### [PROBLEM DESCRIPTION]
Produce as output only the lines below starting at the line with "Натуральное питание (752, 804)" and continuing through the line with "Новости (1907, 170)", each one exactly as written.

(Screenshot grounding data)
╔══

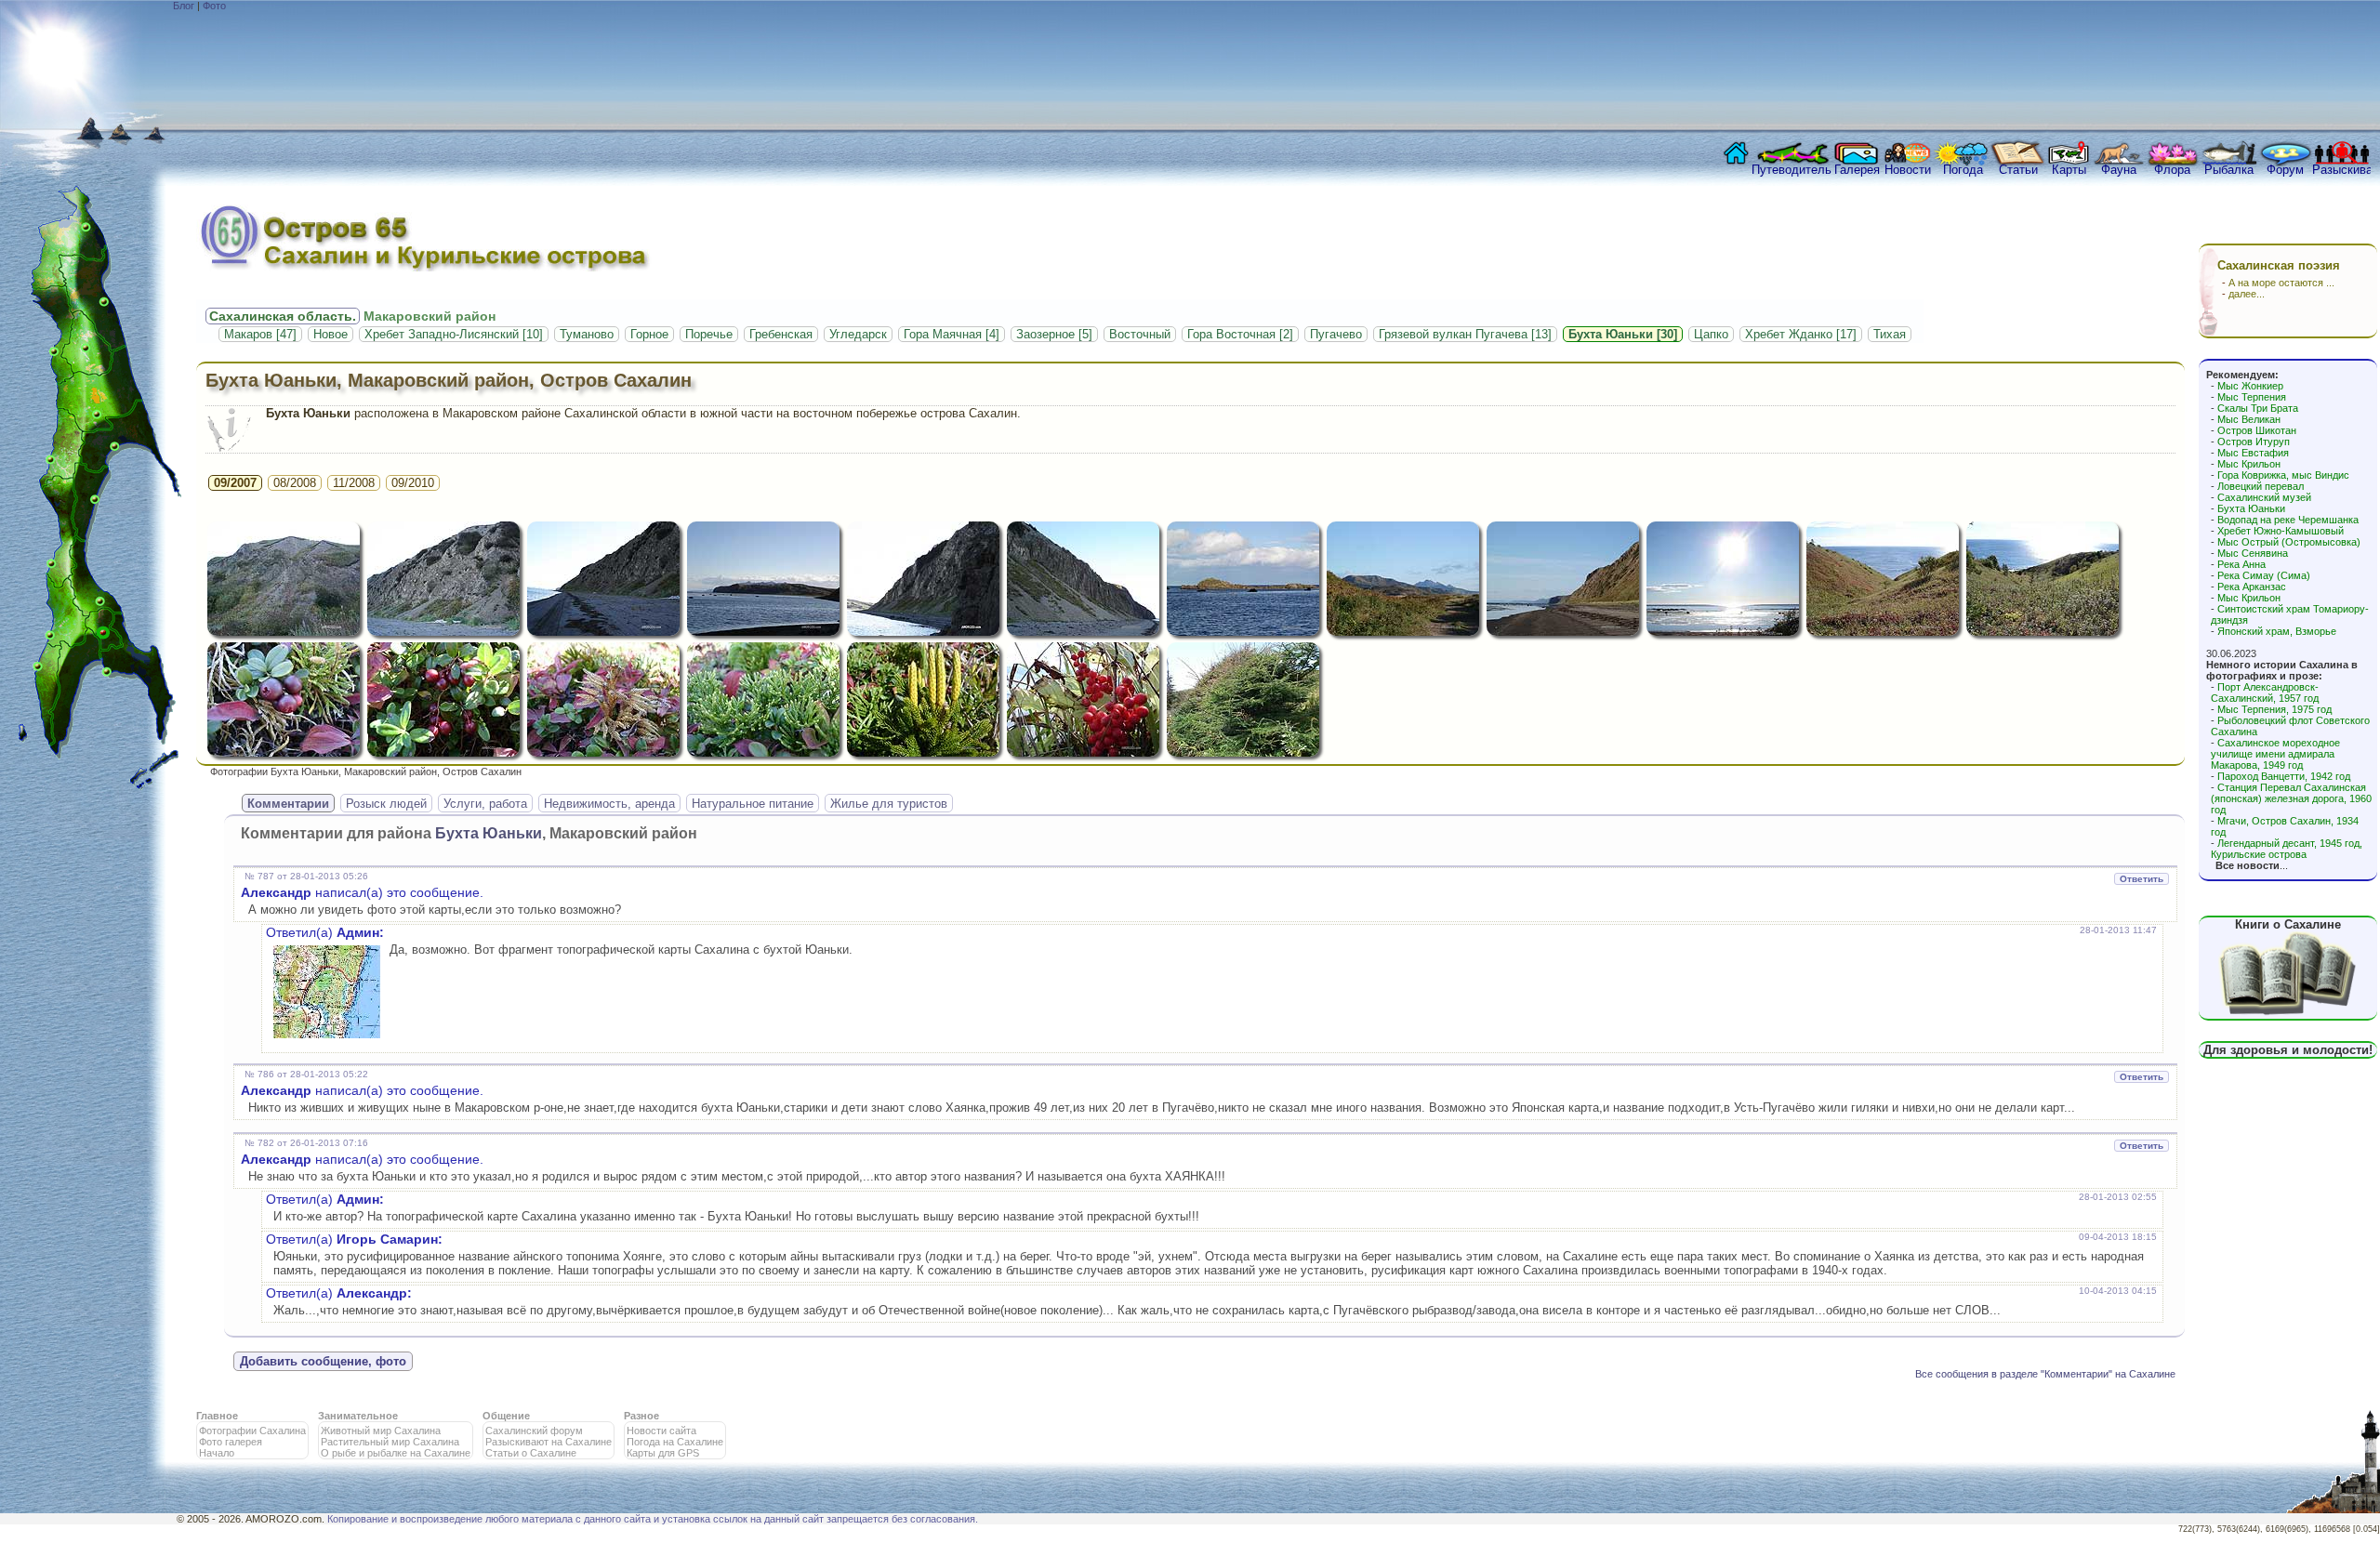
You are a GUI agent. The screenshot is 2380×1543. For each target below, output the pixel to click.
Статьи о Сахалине (530, 1452)
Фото (214, 5)
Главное (217, 1415)
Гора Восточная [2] (1240, 334)
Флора (2172, 170)
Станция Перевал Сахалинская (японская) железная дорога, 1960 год (2291, 798)
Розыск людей (386, 804)
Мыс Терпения (2251, 396)
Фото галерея (230, 1441)
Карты (2069, 170)
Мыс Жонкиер (2250, 385)
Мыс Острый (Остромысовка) (2288, 541)
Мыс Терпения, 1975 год (2274, 709)
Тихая (1889, 334)
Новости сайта (661, 1430)
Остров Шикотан (2256, 430)
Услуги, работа (485, 804)
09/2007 (235, 483)
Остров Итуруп (2253, 441)
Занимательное (358, 1415)
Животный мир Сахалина (381, 1430)
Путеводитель (1791, 170)
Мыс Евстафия (2253, 452)
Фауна (2118, 170)
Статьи (2018, 170)
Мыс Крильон (2249, 463)
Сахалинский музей (2264, 497)
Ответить (2141, 879)
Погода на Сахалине (675, 1441)
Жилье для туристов (888, 804)
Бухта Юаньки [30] (1622, 334)
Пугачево (1336, 334)
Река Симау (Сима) (2263, 575)
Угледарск (858, 334)
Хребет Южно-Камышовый (2280, 530)
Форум (2285, 170)
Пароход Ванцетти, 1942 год (2283, 776)
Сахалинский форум (534, 1430)
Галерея (1857, 170)
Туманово (587, 334)
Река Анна (2241, 564)
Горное (649, 334)
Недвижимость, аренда (609, 804)
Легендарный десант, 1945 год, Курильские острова (2286, 848)
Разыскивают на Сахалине (548, 1441)
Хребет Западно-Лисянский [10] (453, 334)
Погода (1963, 170)
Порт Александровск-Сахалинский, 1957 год (2265, 692)
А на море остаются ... (2281, 282)
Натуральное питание (752, 804)
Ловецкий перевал (2260, 486)
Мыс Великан (2249, 419)
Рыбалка (2229, 170)
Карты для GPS (663, 1452)
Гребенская (781, 334)
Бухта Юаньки (2251, 508)
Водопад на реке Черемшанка (2288, 519)
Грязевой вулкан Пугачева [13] (1465, 334)
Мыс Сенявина (2252, 553)
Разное (641, 1415)
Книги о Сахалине (2288, 924)
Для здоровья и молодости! (2288, 1050)
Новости (1907, 170)
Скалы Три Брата (2257, 408)
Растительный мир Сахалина (390, 1441)
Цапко (1711, 334)
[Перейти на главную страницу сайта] (1732, 158)
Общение (506, 1415)
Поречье (709, 334)
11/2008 (354, 483)
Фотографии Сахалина (252, 1430)
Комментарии (288, 804)
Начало (216, 1452)
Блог (183, 5)
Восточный (1139, 334)
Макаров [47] (260, 334)
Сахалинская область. (282, 316)
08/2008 (294, 483)
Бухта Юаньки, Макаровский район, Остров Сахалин (448, 380)
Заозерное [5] (1054, 334)
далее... (2246, 293)
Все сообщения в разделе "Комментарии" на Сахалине (2045, 1373)
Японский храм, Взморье (2276, 631)
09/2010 (412, 483)
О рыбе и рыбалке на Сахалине (395, 1452)
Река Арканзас (2251, 586)
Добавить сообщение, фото (323, 1361)
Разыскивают (2341, 170)
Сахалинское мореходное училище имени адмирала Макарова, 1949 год (2275, 754)
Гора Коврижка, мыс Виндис (2283, 475)
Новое (330, 334)
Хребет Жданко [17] (1801, 334)
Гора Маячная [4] (951, 334)
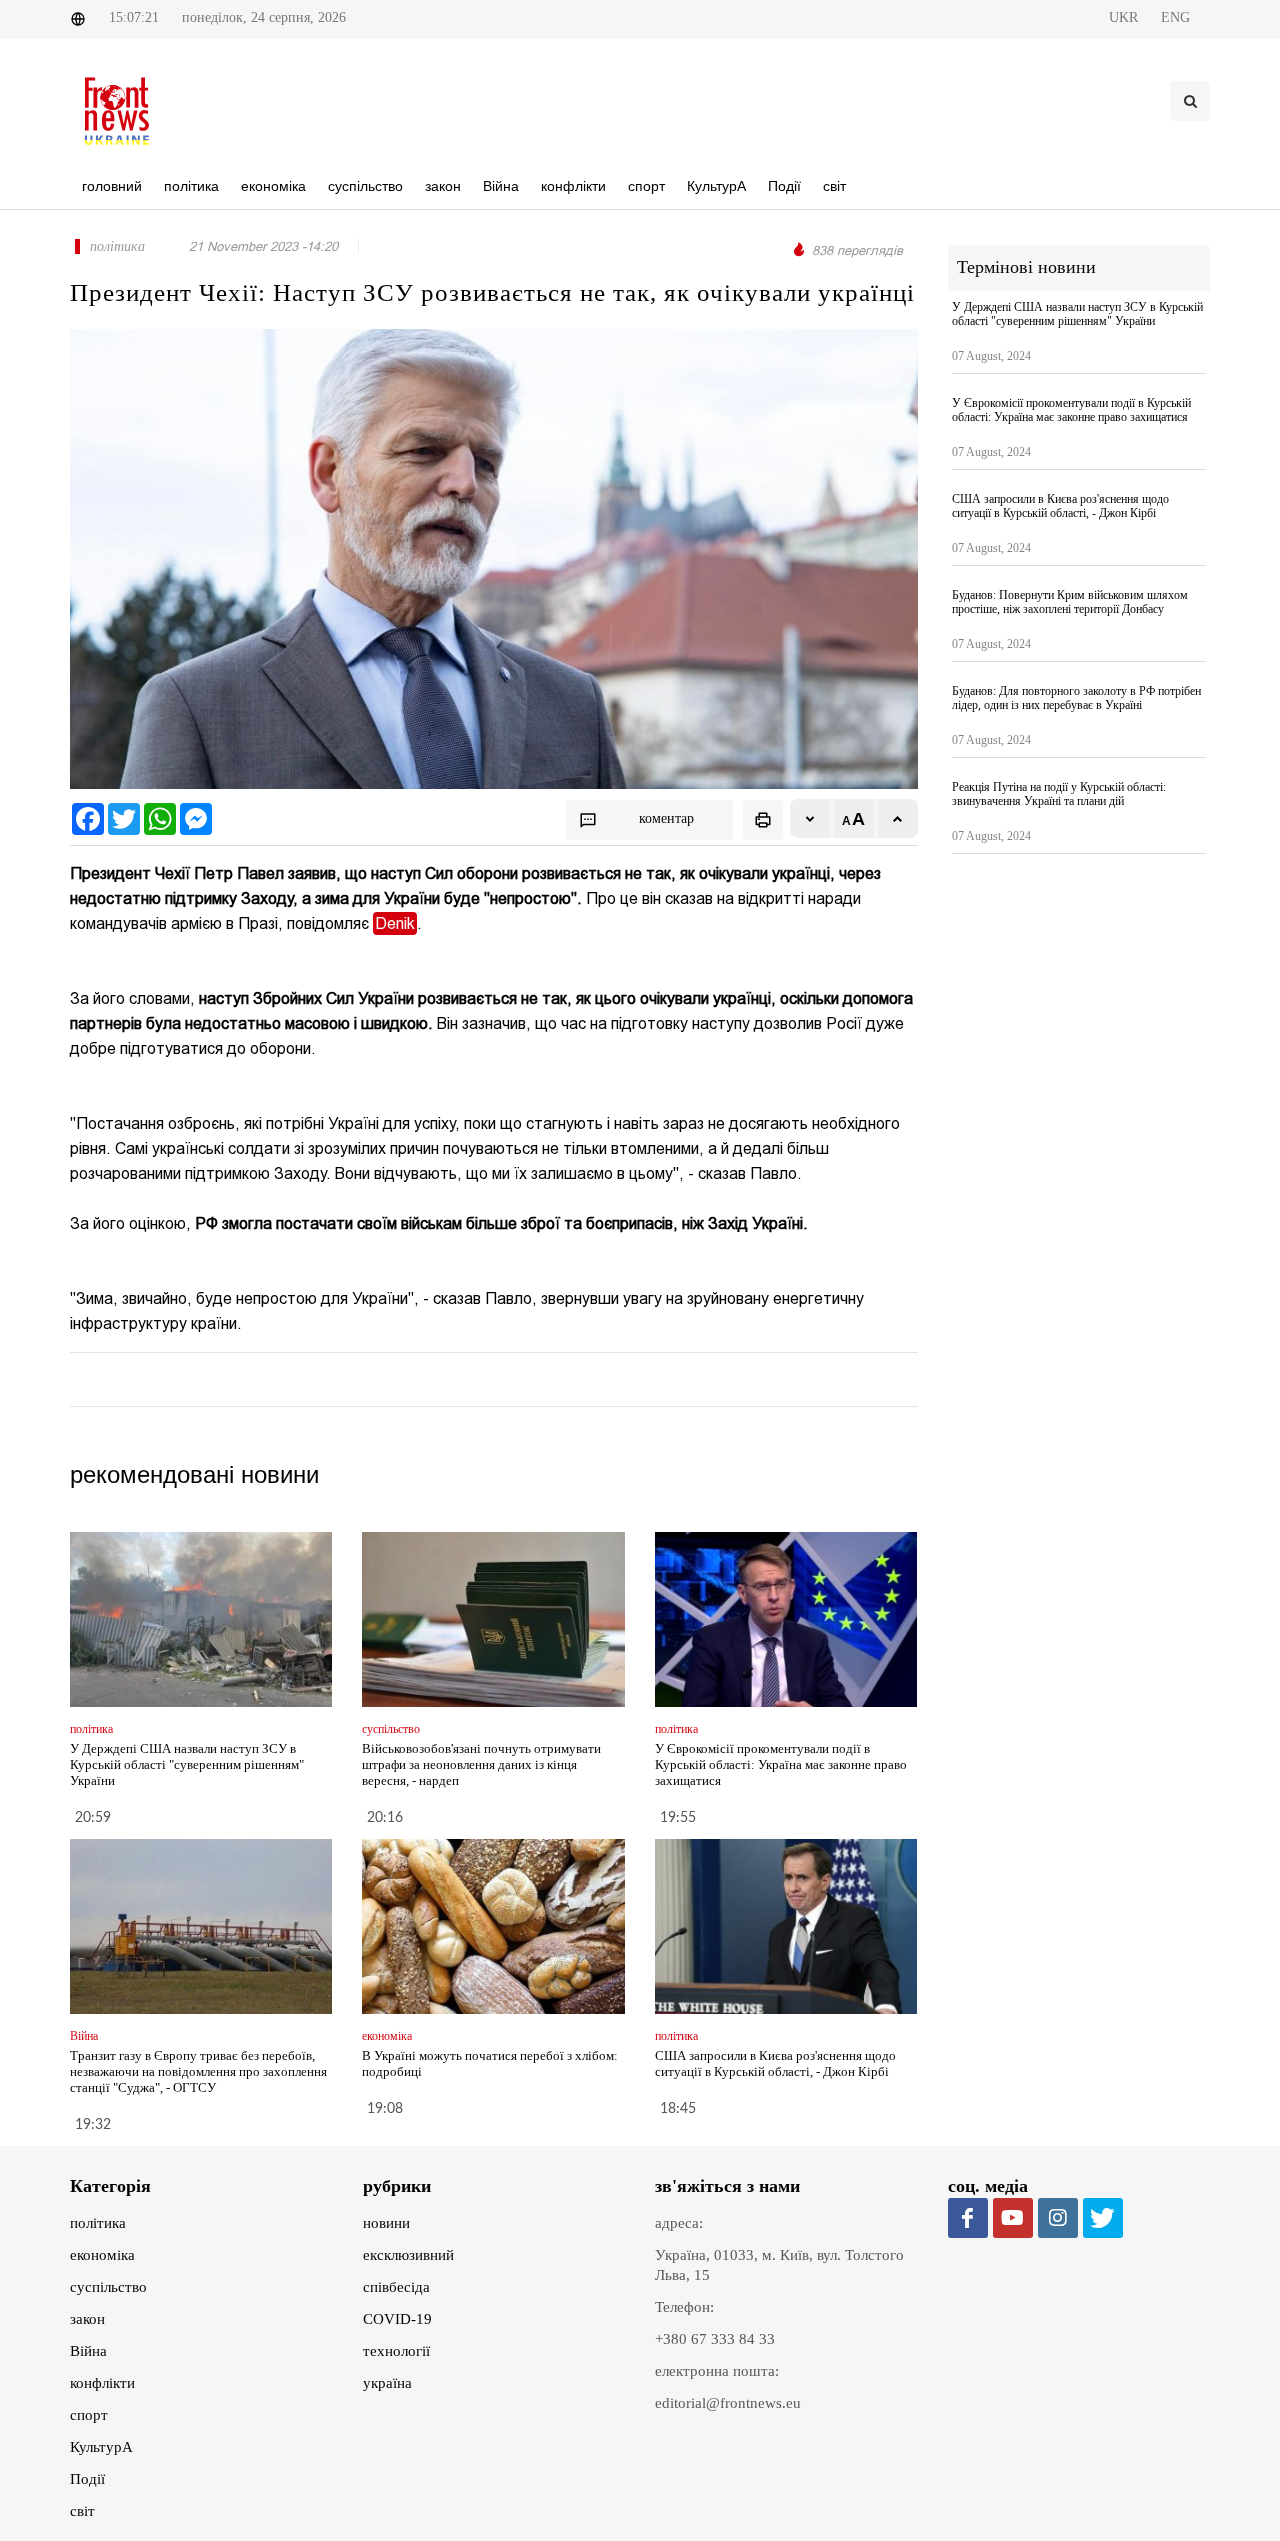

╚══

### [RESULT BELOW]
Натуральное питание (752, 804)
Ловецкий перевал (2260, 486)
Мыс Великан (2249, 419)
Рыбалка (2229, 170)
Карты для GPS (663, 1452)
Гребенская (781, 334)
Бухта Юаньки (2251, 508)
Водопад на реке Черемшанка (2288, 519)
Грязевой вулкан Пугачева [13] (1465, 334)
Мыс Сенявина (2252, 553)
Разное (641, 1415)
Книги о Сахалине (2288, 924)
Для здоровья и молодости! (2288, 1050)
Новости (1907, 170)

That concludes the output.